▶ Your instructions
Would you please set down the entries below exactly as shown?

++++++++++

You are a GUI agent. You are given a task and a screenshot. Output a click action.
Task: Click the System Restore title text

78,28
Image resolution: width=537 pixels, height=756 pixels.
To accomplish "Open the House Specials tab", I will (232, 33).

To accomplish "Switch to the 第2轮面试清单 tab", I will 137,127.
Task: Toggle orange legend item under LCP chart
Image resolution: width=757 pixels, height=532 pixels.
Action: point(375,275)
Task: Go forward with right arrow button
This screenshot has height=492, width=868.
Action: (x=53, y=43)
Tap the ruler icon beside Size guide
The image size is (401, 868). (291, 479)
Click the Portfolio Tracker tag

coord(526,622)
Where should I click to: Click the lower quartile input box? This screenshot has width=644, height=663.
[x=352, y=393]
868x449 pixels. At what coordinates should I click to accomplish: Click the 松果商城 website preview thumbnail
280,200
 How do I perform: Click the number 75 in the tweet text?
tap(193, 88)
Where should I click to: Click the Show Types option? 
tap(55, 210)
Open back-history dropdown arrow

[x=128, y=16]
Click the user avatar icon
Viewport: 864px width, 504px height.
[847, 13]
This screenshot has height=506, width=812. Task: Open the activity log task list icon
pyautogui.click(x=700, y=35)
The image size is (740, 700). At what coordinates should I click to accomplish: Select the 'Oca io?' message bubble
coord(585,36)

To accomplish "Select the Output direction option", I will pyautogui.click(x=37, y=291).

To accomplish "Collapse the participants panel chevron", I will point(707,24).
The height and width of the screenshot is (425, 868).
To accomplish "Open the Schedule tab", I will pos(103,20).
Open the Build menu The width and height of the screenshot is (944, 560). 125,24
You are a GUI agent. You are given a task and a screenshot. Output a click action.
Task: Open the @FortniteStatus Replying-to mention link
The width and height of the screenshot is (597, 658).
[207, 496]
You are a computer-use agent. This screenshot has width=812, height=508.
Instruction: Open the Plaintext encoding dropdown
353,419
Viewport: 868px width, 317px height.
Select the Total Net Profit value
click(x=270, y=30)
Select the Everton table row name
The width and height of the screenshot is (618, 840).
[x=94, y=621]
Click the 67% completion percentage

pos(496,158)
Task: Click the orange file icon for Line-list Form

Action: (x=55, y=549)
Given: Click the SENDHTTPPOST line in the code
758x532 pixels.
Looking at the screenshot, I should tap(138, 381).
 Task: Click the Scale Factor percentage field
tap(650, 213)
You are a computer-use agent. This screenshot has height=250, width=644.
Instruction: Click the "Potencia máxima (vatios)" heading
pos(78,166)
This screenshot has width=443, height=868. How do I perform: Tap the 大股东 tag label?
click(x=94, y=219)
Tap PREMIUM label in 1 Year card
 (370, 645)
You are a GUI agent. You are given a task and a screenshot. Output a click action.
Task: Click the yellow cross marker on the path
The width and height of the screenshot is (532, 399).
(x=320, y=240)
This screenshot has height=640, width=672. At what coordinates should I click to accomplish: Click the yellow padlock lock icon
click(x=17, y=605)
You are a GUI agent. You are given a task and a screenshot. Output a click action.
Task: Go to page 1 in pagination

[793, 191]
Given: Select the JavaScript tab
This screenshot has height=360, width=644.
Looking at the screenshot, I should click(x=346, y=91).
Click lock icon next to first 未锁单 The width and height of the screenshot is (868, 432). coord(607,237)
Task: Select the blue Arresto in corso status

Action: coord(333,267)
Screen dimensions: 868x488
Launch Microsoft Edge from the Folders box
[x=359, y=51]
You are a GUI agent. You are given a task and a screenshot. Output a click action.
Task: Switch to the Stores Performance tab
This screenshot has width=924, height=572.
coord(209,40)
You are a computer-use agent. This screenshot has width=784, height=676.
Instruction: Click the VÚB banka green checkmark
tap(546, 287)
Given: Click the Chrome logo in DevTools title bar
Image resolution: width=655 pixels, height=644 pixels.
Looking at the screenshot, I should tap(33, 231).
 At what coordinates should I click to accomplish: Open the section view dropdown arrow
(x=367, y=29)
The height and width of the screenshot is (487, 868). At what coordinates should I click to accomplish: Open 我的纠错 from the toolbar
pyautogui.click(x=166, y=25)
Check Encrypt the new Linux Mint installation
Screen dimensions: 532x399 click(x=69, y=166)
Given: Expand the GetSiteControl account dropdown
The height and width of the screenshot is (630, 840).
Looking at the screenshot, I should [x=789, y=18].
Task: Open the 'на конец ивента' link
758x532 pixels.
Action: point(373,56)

++++++++++

▶ Answer to this task
You are a GUI agent. You are given a task and a screenshot. Output a click action.
Task: Click the System Restore title text

78,28
Image resolution: width=537 pixels, height=756 pixels.
To accomplish "Open the House Specials tab", I will (232, 33).

To accomplish "Switch to the 第2轮面试清单 tab", I will 137,127.
Task: Toggle orange legend item under LCP chart
Image resolution: width=757 pixels, height=532 pixels.
Action: point(375,275)
Task: Go forward with right arrow button
This screenshot has height=492, width=868.
Action: (x=53, y=43)
Tap the ruler icon beside Size guide
The image size is (401, 868). (291, 479)
Click the Portfolio Tracker tag

coord(526,622)
Where should I click to: Click the lower quartile input box? This screenshot has width=644, height=663.
[x=352, y=393]
868x449 pixels. At what coordinates should I click to accomplish: Click the 松果商城 website preview thumbnail
280,200
 How do I perform: Click the number 75 in the tweet text?
tap(193, 88)
Where should I click to: Click the Show Types option? 
tap(55, 210)
Open back-history dropdown arrow

[x=128, y=16]
Click the user avatar icon
Viewport: 864px width, 504px height.
[847, 13]
This screenshot has height=506, width=812. Task: Open the activity log task list icon
pyautogui.click(x=700, y=35)
The image size is (740, 700). At what coordinates should I click to accomplish: Select the 'Oca io?' message bubble
coord(585,36)

To accomplish "Select the Output direction option", I will pyautogui.click(x=37, y=291).

To accomplish "Collapse the participants panel chevron", I will point(707,24).
The height and width of the screenshot is (425, 868).
To accomplish "Open the Schedule tab", I will pos(103,20).
Open the Build menu The width and height of the screenshot is (944, 560). 125,24
You are a GUI agent. You are given a task and a screenshot. Output a click action.
Task: Open the @FortniteStatus Replying-to mention link
The width and height of the screenshot is (597, 658).
[207, 496]
You are a computer-use agent. This screenshot has width=812, height=508.
Instruction: Open the Plaintext encoding dropdown
353,419
Viewport: 868px width, 317px height.
Select the Total Net Profit value
click(x=270, y=30)
Select the Everton table row name
The width and height of the screenshot is (618, 840).
[x=94, y=621]
Click the 67% completion percentage

pos(496,158)
Task: Click the orange file icon for Line-list Form

Action: (x=55, y=549)
Given: Click the SENDHTTPPOST line in the code
758x532 pixels.
Looking at the screenshot, I should tap(138, 381).
 Task: Click the Scale Factor percentage field
tap(650, 213)
You are a computer-use agent. This screenshot has height=250, width=644.
Instruction: Click the "Potencia máxima (vatios)" heading
pos(78,166)
This screenshot has width=443, height=868. How do I perform: Tap the 大股东 tag label?
click(x=94, y=219)
Tap PREMIUM label in 1 Year card
 (370, 645)
You are a GUI agent. You are given a task and a screenshot. Output a click action.
Task: Click the yellow cross marker on the path
The width and height of the screenshot is (532, 399).
(x=320, y=240)
This screenshot has height=640, width=672. At what coordinates should I click to accomplish: Click the yellow padlock lock icon
click(x=17, y=605)
You are a GUI agent. You are given a task and a screenshot. Output a click action.
Task: Go to page 1 in pagination

[793, 191]
Given: Select the JavaScript tab
This screenshot has height=360, width=644.
Looking at the screenshot, I should click(x=346, y=91).
Click lock icon next to first 未锁单 The width and height of the screenshot is (868, 432). coord(607,237)
Task: Select the blue Arresto in corso status

Action: coord(333,267)
Screen dimensions: 868x488
Launch Microsoft Edge from the Folders box
[x=359, y=51]
You are a GUI agent. You are given a task and a screenshot. Output a click action.
Task: Switch to the Stores Performance tab
This screenshot has width=924, height=572.
coord(209,40)
You are a computer-use agent. This screenshot has width=784, height=676.
Instruction: Click the VÚB banka green checkmark
tap(546, 287)
Given: Click the Chrome logo in DevTools title bar
Image resolution: width=655 pixels, height=644 pixels.
Looking at the screenshot, I should tap(33, 231).
 At what coordinates should I click to accomplish: Open the section view dropdown arrow
(x=367, y=29)
The height and width of the screenshot is (487, 868). At what coordinates should I click to accomplish: Open 我的纠错 from the toolbar
pyautogui.click(x=166, y=25)
Check Encrypt the new Linux Mint installation
Screen dimensions: 532x399 click(x=69, y=166)
Given: Expand the GetSiteControl account dropdown
The height and width of the screenshot is (630, 840).
Looking at the screenshot, I should [x=789, y=18].
Task: Open the 'на конец ивента' link
758x532 pixels.
Action: point(373,56)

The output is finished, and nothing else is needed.